- Location in Champaign County
- Champaign County's location in Illinois
- Coordinates: 40°06′09″N 88°03′46″W﻿ / ﻿40.10250°N 88.06278°W
- Country: United States
- State: Illinois
- County: Champaign
- Established: November 8, 1859

Area
- • Total: 36.63 sq mi (94.9 km^{2})
- • Land: 36.48 sq mi (94.5 km^{2})
- • Water: 0.15 sq mi (0.39 km^{2}) 0.41%
- Elevation: 669 ft (204 m)

Population (2020)
- • Total: 5,597
- • Density: 153.4/sq mi (59.24/km^{2})
- Time zone: UTC-6 (CST)
- • Summer (DST): UTC-5 (CDT)
- FIPS code: 17-019-66963

= St. Joseph Township, Champaign County, Illinois =

Saint Joseph Township is a township in Champaign County, Illinois, USA. As of the 2020 census, its population was 5,597 and it contained 2,244 housing units.

==Geography==
St. Joseph is Township 19 North, Range 10 East of the Third Principal Meridian.

According to the 2010 census, the township has a total area of 36.63 sqmi, of which 36.48 sqmi (or 99.59%) is land and 0.15 sqmi (or 0.41%) is water.

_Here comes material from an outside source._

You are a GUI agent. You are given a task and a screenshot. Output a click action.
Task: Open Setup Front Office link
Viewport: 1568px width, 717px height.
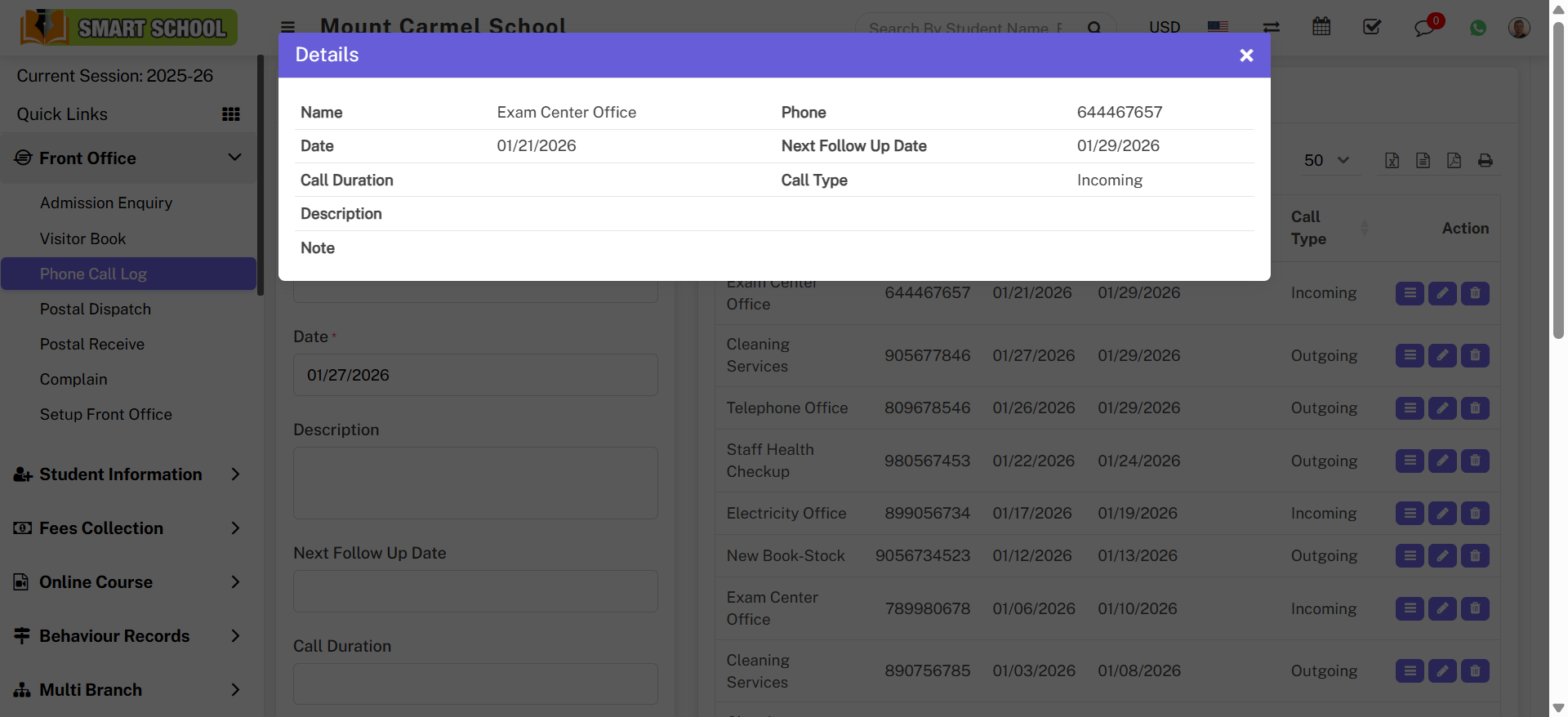[x=106, y=415]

The western section of the Kickapoo Rail Trail follows the former Big Four—Conrail System railroad right–of–way along U.S. Route 150 from the City of Urbana to the Village of St. Joseph. Going east from Urbana landmarks along the trail include Urbana Walmart, John Deere implement dealer, Cottonwood Road (CR 1700E), CR 1800E, Mt. Olive Cemetery, Mayview, Sellers Road (CR 1900E), Full′s Siding elevator, CR 1975E, CR 2075E, Corteva (Pioneer Supply) seed company, Salt Fork Paintball, the baseball field, Salt Fork River bridge, St. Joseph water tower, Wheelhouse restaurant and Main Street Mall, St. Joseph business district and elevator.

===Cities and towns===
- St. Joseph

===Cemeteries===
Mt. Olive Cemetery (Section 7) is west of Mayview on the north side of U.S. Route 150.

Historic cemeteries (some of these may no longer be visible): Bartley Cemetery (Section 26), Cora Brooks farm (Section 3), Deadman′s Grove (Section 7), Huss Cemetery (Section 33), Indian burial ground (Section 27), Patterson Cemetery (Section 24), Peters or Thompson Cemetery (Section 25), Stayton Cemetery (Section 28)

===Grain Elevators===
Full's Siding elevator (Section 17) was built on the Big Four—Conrail System railroad. The concrete silos and steel bins are on the south side of U.S. Route 150 east of Mayview.

Mayview elevators (Section 18), built on the Big Four—Conrail System railroad, are no longer standing. J.B. Walton and Son and E.C. Saddoris were operators in 1913.

St. Joseph elevator (Section 14), built on the Big Four—Conrail System railroad, is in the Village of St. Joseph. Operated by the Rising Farmer's Grain Company in 1918.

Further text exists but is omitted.